L'obsession érotique dans la littérature serait désormais stimulée par une faim toute commerciale, selon Julian Barnes, et les écrivains subiraient une pression croissante les incitant à inclure des scènes de sexe explicites dans leurs livres. Celles-ci remplaceraient peu à peu les « traditionnels euphémismes », un phénomène illustré par la déferlante Fifty Shades of Grey.

 

Une tendance qui, pour l'écrivain, risquerait de voir les auteurs contemporains de plus en plus moqués à l'avenir par les générations futures de lecteurs. Il énumère trois pièges que tout auteur doit éviter lorsqu'il entend rédiger des scènes érotiques : il s'agirait d'éviter l'écriture trop pornographique, trop facétieuse ou trop solennelle... et de rejoindre Tom Wolfe parmi les habitués des nominations aux Bad Sex in Fiction awards.

 

Barnes confie néanmoins que de nombreux auteurs auraient peur du jugement de leurs lectorats, et de l'éventualité que l'on croit qu'ils écrivent sur leurs propres expériences sexuelles personnelles. En découleraient parfois une certaine pudeur, et l'habitude d'utiliser le registre comique pour éviter de se voir taxé de « solennité » ou d'être un « moralisateur ».

 

Un terrain littéraire trop peu aventureux au goût de l'écrivain, qui affirme : « Le ton comique pousse inévitablement vers le mauvais sexe.
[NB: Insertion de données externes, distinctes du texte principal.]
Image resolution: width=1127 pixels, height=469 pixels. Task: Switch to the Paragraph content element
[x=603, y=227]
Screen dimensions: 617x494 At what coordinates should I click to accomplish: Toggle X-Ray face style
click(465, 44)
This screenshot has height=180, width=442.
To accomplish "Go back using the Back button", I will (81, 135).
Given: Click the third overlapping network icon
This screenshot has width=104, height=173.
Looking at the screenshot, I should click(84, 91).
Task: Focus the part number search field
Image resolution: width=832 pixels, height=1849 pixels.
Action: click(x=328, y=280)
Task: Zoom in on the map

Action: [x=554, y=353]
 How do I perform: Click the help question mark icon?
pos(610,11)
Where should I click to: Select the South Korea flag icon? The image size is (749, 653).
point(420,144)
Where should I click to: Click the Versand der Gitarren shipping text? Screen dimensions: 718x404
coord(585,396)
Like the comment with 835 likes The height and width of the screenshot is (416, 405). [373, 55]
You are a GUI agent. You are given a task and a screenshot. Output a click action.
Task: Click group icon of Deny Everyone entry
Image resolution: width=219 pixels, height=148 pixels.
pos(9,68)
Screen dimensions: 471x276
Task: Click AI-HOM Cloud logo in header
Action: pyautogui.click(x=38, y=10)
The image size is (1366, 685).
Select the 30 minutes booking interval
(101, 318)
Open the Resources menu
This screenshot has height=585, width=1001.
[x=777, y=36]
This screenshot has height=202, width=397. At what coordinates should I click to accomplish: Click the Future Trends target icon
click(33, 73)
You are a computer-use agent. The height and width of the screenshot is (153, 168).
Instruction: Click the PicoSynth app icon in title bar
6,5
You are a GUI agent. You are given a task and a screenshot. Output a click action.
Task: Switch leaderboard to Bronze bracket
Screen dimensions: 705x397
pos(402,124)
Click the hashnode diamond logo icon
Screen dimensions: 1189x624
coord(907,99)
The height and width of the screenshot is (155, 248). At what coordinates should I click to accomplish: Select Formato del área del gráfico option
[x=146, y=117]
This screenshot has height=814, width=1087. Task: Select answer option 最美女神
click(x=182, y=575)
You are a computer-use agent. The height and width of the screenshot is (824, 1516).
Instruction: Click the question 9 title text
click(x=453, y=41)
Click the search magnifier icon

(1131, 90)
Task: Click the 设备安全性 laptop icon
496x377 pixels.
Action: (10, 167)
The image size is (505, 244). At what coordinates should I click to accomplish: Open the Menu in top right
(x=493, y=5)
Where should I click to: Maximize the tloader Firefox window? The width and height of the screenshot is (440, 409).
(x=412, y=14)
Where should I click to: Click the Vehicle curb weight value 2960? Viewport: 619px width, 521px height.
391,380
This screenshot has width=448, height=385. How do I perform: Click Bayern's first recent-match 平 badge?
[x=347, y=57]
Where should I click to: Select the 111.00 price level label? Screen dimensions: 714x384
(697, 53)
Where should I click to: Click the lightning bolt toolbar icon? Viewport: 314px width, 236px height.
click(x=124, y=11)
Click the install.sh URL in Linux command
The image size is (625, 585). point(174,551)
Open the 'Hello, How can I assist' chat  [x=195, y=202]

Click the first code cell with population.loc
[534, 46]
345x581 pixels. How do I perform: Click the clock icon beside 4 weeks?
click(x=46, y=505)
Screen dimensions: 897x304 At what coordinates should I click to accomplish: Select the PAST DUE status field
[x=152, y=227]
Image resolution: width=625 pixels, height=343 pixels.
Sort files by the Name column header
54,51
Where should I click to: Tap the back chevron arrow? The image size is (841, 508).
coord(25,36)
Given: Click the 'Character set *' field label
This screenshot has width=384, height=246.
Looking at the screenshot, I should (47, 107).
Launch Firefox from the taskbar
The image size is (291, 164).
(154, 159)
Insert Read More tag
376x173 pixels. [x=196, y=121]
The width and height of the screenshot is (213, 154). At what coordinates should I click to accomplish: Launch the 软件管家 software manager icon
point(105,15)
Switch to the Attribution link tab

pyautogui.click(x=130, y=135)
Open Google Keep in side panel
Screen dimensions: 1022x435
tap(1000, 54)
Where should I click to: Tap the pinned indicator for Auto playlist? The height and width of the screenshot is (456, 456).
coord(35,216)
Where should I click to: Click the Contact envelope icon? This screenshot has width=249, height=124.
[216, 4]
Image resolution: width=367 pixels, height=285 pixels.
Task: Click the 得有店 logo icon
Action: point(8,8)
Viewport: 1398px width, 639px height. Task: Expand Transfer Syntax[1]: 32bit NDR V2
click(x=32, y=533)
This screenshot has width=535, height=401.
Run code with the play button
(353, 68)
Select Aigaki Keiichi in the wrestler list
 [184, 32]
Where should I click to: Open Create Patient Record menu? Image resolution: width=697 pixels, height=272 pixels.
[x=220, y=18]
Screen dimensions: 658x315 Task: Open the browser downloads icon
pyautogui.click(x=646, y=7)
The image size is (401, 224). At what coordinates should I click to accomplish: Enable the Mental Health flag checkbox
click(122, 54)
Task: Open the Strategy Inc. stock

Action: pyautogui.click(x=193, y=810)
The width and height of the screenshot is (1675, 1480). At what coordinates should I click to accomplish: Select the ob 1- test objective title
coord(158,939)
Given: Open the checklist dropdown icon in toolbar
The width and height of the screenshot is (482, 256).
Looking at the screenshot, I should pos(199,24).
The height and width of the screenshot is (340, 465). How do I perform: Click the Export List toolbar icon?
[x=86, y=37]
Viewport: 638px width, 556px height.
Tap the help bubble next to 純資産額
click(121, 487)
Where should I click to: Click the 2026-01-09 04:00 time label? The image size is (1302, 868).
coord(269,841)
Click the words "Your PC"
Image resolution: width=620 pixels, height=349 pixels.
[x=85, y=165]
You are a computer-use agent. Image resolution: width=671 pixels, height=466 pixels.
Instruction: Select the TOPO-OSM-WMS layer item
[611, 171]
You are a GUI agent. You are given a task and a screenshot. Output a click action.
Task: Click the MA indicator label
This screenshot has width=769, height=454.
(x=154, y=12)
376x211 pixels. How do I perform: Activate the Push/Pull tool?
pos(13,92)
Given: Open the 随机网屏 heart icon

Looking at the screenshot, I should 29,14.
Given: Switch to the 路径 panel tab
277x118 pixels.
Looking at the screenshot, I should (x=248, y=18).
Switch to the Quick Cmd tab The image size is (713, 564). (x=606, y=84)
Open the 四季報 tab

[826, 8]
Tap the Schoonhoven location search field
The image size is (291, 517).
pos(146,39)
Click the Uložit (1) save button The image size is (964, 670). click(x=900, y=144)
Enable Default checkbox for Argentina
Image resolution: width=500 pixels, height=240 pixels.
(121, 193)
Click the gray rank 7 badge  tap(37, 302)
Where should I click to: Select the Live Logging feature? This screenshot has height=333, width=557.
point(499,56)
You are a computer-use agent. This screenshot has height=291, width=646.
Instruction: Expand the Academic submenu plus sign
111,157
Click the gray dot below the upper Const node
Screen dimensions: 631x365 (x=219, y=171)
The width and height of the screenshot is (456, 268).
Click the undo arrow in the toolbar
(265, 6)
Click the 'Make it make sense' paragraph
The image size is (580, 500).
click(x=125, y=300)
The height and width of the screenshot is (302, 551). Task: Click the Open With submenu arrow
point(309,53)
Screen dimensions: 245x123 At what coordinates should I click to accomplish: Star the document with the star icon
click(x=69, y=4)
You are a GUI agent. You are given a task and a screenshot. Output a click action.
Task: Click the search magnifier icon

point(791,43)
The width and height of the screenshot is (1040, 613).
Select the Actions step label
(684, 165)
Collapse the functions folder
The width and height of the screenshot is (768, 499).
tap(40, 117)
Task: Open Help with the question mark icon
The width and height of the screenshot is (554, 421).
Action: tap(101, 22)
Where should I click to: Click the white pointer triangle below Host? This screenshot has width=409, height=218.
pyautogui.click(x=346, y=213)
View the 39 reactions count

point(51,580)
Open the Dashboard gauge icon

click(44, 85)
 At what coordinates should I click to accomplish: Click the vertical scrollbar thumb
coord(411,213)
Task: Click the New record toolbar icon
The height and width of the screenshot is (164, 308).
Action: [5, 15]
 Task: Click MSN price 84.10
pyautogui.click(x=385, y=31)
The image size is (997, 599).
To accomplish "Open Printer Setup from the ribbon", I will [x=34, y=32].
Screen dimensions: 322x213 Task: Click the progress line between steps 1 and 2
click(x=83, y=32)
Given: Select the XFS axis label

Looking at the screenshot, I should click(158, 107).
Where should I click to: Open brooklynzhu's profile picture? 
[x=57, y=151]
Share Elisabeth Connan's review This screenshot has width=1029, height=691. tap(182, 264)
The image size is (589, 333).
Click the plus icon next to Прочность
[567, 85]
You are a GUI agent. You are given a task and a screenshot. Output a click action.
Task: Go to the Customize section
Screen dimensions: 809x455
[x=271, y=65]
C'est ... peut-être impossible, d'être drôle à propos du bon sexe, mais avec le mauvais sexe le champ est largement ouvert. C'est l'embarrassante éjaculation prématurée, cette humiliante attaque de l'impuissance, la mauvaise culotte, l'incertitude sociale du qui, du où, du quand, du comment et d'à quelle fréquence. Il s'agit d'un territoire sûr pour le romancier - peut-être trop sûr. »

 

Selon Barnes, il serait temps d'accorder à la littérature ses Good Sex in Fiction awards, et renouer avec un érotisme plus subtil.